Peristiwa Bencana dalam Pandangan Fikih Kebencanaan Muhammadiyah
Anggota Majelis Tabligh Pimpinan Pusat Muhammadiyah, Syakir Jamaluddin, menyampaikan kajian tentang Fikih Kebencanaan dalam pengajian Zuhur di Masjid KH Ahmad Dahlan, Universitas Muhammadiyah Yogyakarta.
Kajian ini berangkat dari keprihatinan atas bencana banjir bandang dan longsor yang melanda sejumlah wilayah Sumatra, termasuk terseretnya batang-batang pohon besar akibat kerusakan hutan.
Syakir membuka ceramah dengan mengajak jamaah mendoakan para korban. Ia menegaskan bahwa mereka yang wafat akibat tenggelam dalam lumpur dan banjir berpeluang mendapat derajat syahid. Sementara para penyintas diharapkan diberi kekuatan lahir batin serta tetap menjaga ibadah. “
Kita menemukan para korban tetap menjaga salat di tengah lumpur dan banjir. Ini yang paling penting,” ujarnya.
Mengutip Himpunan Putusan Tarjih Muhammadiyah Jilid 3, Syakir menjelaskan bahwa memaknai bencana tidak boleh hanya dengan satu sisi sebagai “kemarahan Allah”. Meskipun sejumlah ayat dan hadis dapat dikutip untuk itu, Muhammadiyah menekankan pendekatan takziah yang menghibur dan memberi harapan.
“Tidak semua musibah merupakan hukuman. Bisa jadi itu bentuk kasih sayang Allah, cara Allah mengampuni dosa hamba-Nya dan mengangkat derajat keimanan,” jelasnya.
Syakir menerangkan bahwa seluruh peristiwa yang menimpa manusia hakikatnya adalah ujian, sebagaimana termaktub dalam QS Al-Baqarah 155. Ujian dapat berbentuk kebaikan maupun keburukan, termasuk kehilangan harta, kelaparan, atau wafatnya anggota keluarga. Hal utama bagi seorang muslim adalah melakukan muhasabah, kembali meningkatkan iman dan ibadah, serta mempersiapkan diri menghadapi kematian yang pasti datang.

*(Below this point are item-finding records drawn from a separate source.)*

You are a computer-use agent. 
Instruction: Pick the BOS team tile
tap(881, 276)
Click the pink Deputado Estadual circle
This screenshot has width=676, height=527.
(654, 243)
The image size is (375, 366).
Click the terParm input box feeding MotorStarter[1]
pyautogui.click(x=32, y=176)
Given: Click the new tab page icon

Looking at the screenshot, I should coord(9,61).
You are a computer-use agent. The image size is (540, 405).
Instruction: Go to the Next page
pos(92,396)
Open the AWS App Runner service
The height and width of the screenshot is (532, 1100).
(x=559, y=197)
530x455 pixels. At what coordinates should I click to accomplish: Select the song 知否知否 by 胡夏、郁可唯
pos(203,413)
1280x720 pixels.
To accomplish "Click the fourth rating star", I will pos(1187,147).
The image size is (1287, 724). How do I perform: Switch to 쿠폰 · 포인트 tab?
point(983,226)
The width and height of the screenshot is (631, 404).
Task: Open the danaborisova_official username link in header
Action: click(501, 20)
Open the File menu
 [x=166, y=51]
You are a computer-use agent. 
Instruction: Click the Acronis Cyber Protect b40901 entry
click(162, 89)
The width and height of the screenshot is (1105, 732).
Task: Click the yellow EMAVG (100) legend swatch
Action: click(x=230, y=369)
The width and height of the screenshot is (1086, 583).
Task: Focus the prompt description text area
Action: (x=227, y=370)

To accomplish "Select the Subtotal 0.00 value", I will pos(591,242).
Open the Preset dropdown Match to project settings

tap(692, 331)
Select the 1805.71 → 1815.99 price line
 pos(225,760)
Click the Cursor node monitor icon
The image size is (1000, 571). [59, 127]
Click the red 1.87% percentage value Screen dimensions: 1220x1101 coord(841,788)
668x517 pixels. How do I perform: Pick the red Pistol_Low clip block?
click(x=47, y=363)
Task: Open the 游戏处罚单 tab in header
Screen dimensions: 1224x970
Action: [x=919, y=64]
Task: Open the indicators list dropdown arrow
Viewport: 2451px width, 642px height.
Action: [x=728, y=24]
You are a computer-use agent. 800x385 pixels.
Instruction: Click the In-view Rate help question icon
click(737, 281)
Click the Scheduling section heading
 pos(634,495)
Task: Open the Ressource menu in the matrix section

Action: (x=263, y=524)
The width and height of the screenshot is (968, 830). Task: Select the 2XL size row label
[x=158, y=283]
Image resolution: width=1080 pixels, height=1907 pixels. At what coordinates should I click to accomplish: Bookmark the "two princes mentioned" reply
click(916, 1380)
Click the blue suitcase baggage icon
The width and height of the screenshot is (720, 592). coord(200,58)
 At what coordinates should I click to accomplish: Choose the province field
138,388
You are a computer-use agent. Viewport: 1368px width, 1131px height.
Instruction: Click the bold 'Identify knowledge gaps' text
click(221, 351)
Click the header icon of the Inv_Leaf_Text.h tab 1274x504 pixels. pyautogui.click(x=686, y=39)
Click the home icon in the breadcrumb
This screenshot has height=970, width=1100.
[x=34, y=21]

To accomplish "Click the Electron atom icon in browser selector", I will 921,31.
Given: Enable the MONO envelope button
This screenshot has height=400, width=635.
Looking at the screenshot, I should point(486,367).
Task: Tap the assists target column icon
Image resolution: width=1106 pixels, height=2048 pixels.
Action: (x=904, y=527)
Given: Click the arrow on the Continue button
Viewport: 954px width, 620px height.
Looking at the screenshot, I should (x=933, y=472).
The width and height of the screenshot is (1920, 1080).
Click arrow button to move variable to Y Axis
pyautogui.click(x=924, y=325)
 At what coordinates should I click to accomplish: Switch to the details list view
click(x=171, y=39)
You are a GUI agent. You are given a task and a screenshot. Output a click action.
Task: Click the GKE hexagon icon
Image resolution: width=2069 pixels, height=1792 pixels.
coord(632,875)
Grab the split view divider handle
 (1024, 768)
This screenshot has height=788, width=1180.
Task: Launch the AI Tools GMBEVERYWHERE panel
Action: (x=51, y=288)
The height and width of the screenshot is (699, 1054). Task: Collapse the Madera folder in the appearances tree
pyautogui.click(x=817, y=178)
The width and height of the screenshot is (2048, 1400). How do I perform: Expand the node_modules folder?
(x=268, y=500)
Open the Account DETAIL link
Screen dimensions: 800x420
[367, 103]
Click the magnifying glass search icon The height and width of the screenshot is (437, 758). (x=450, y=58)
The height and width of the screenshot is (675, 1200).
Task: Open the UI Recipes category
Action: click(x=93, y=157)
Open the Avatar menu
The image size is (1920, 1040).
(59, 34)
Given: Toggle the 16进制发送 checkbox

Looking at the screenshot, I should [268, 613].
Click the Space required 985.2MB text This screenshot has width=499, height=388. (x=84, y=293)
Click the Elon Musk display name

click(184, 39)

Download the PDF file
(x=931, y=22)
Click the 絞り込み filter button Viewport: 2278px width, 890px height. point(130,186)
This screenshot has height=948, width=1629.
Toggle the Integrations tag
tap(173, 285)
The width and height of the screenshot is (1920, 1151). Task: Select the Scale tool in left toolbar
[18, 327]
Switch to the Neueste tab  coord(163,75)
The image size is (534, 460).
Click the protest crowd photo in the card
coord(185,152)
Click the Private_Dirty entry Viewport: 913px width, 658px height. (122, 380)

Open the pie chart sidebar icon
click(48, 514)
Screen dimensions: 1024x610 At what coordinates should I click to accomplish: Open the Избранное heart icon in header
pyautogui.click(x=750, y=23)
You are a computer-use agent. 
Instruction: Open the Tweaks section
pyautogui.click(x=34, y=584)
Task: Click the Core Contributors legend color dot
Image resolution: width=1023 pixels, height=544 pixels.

Syakir menyebut tarjih Muhammadiyah membagi bencana menjadi dua kategori: bencana alam murni dan bencana non-alam akibat ulah manusia. Ia menyoroti kerusakan hutan yang memperparah bencana—seperti penggundulan hutan, alih fungsi lahan, serta penggunaan tanaman industri yang tidak mampu menggantikan fungsi ekologis pohon hutan.
Ia mengutip QS Ar-Rum 41 tentang kerusakan di darat dan laut akibat tangan manusia. Syakir menilai riset para ilmuwan, aturan pemerintah, dan literatur tentang lingkungan telah jelas memperingatkan bahaya pembalakan, tetapi ketaatan pada aturan menjadi persoalan.
“Banjir di masa lalu ada, tetapi tidak sedahsyat sekarang karena hutan masih berdiri. Hari ini dampaknya berlipat-lipat akibat ulah manusia,” tegasnya.
Ia juga mengkritik tata kelola perizinan hutan yang menurutnya selama bertahun-tahun melibatkan tiga pihak: penguasa pemberi izin, pengusaha pemilik konsesi, dan pihak lokal yang melindungi aktivitas ilegal.
Dalam ceramahnya, Syakir juga menyinggung pentingnya kepedulian sosial. Ia menyampaikan laporan bahwa Lazismu UMY telah menghimpun dana sekitar Rp120 juta untuk disalurkan kepada para penyintas dan mahasiswa Muhammadiyah dari daerah terdampak.
Komunitas “Kopi Ngaji” yang ia bina turut menggalang donasi sebesar Rp14 juta, dan akan melanjutkan pengumpulan pada pekan berikutnya. “Ngaji Muhammadiyah tidak hanya mengaji, tetapi harus melahirkan amal,” katanya.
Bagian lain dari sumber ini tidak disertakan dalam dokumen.